Uncategorized

Web scraping with Node.js

Web scraping these days is often considered a fairly well understood craft, however there are definitely some complexities that modern web sites are bringing to the table. The days of AJAX long polling, XMLHttpRequest, WebSockets, Flash Sockets etc make things a little more difficult than just your average crawler can handle.

Let’s start with the basics of what we needed at Hubdoc – we are crawling bank, utilities, and credit card company web sites looking for bill amounts, due dates, account numbers, and most importantly, PDFs of most recent bills. My initial take on this problem (aside from using an expensive commercial product which we were evaluating) was that it is simple – I had done a crawling project before at MessageLabs/Symantec in Perl and it was relatively straightforward. However it turns out that spammers create web pages that are a LOT easier to crawl than banks and utilities companies.

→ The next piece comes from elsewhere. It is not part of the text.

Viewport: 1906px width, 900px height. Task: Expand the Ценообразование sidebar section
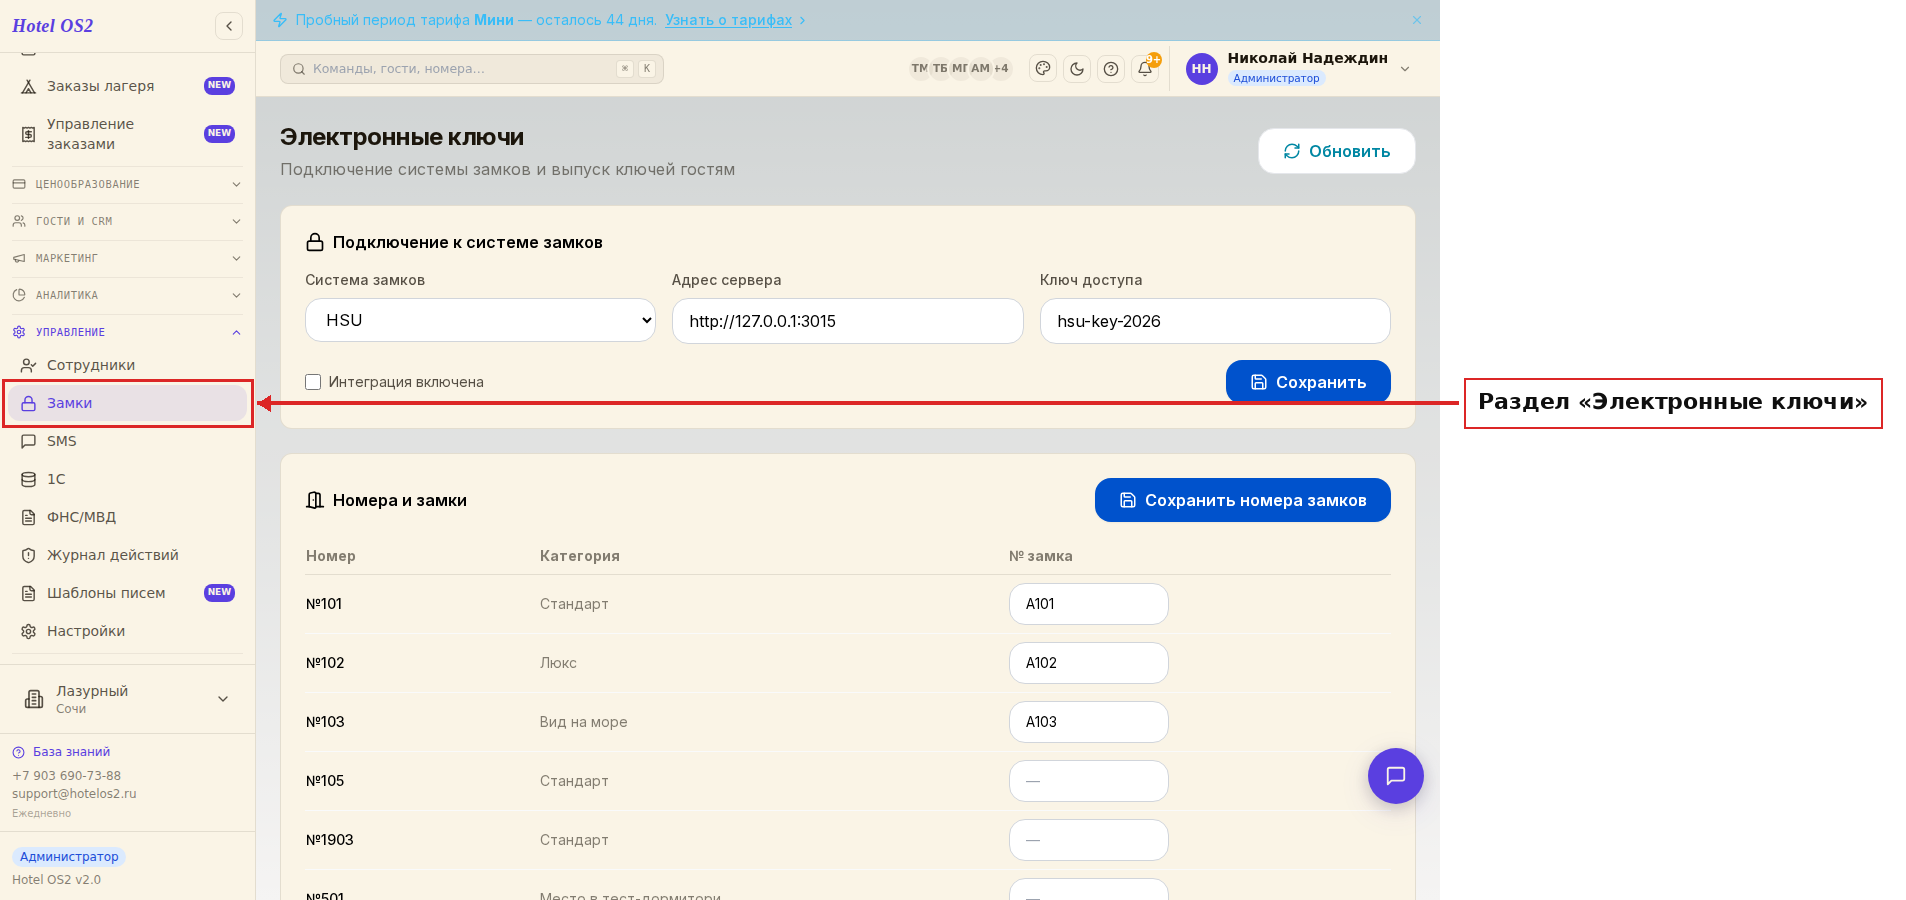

How would we build this? Basically start with mikeal’s excellent request library, do the request in the browser watching the Network window for exactly what request headers were being sent, and copy that into code. Simple. Just follow it through the login process to the point of downloading the PDF and do all the same requests. To make things easier, and more reasonable for web developers to write these crawlers, I pushed the HTML results into jQuery (using the lightweight cheerio library), allowing relatively simple selection of page elements using CSS selectors. The whole thing is wrapped in a framework which does all the additional work of fetching credentials from the database, loading individual robots, and communicating with the UI via socket.io.

For some web sites this worked. But the problem is simply Javascript – not my node.js code – the code that these companies put on their sites. They have layered complexity on top of complexity because of legacy issues, making it extremely hard to figure out exactly what you have to do to get to the point of being logged in. With some sites I tried for days in vain to get it working with the request() library.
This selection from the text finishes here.